Our favorite sisters are all present; the beautiful and kind Jena, the flirtatious and boundary-pushing Lady, the reserved and pious Mari, and the artistic Qitty. Set in 2000 and 2001 Pakistan, the Binat family once again serves as a commentary on societal expectations of women and the double standards they face. But there are some new changes that I found interesting, too. For example, Qitty spends much of the novel being fat-shamed by Lady. In the original P&P, I found Kitty to be more of a prop or a throwaway character. Here Qitty holds her own and gets the proper ending that Kitty never did.

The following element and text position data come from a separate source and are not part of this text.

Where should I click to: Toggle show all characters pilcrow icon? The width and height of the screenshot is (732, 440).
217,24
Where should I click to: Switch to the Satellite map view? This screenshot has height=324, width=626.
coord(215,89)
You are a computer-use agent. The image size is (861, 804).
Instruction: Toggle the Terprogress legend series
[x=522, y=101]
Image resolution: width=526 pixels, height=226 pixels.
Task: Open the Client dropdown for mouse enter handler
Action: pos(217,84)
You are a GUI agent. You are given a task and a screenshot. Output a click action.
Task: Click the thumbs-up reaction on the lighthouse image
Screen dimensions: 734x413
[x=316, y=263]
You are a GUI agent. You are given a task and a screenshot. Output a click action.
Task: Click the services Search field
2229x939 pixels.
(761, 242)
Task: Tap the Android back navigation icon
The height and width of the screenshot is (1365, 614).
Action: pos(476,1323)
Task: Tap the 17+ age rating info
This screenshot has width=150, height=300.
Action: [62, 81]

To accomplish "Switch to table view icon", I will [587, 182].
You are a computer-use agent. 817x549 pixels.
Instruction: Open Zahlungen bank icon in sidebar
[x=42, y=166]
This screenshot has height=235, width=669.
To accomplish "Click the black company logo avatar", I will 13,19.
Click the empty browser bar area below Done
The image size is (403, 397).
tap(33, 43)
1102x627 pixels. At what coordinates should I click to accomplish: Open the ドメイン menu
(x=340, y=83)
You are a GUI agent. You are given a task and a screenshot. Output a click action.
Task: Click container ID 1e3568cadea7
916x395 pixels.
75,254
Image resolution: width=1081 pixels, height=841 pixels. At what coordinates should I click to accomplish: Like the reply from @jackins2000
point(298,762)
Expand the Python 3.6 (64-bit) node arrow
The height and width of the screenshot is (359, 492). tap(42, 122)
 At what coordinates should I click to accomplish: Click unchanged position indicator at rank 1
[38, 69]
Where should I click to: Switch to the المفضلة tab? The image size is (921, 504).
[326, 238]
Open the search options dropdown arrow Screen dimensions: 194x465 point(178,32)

Another new aspect of the story is the mingling of different religions and cultures. Before the familial falling out that sentenced the Binats to live in Dilipibad, Alys attended international schools and mentions the influence they had on her worldview. There is a mix of Hindu and Muslim traditions, and even the celebration of a Christian holiday by a beloved aunt, as well as a scene that incorporates the closing of the border to India. And don’t get me started on the wedding events. I need this to be made into a Netflix film ASAP just so I can watch the party scenes.

There were a couple of things that brought me out of the story a little, however. There is a lot of exposition. Anything that was necessary for a non-desi like me to understand what was happening from a cultural perspective, I understood. But there were a few instances, especially early on as she covered the family backstory that info dumping slowed the story down quite a bit.

The other down for me was the head-hopping. The story is in the third person omniscient, but it still pulled me out of the tale to slide from Mrs. Binat’s thoughts to Jena’s to Alys’ to Darsee’s in the span of a few sentences.

I have seen a couple of other reviewers who said they found Alys militantly feminist and unlikeable and they thought the Binat sisters too cruel to each other. I, however, would disagree. Given the cultural contexts of each story, the characters are spot on. The original Bennet sisters were quite cutting and judgemental of each other, especially Lydia and Kitty. And I think that Elizabeth would have been thrilled to see her reincarnation in Alys.

Overall, I thoroughly enjoyed the story. The visual created by the setting gave the story new life. I stand by my opener, go ahead and make plans to give this to yourself as a belated Christmas gift. You won’t regret it.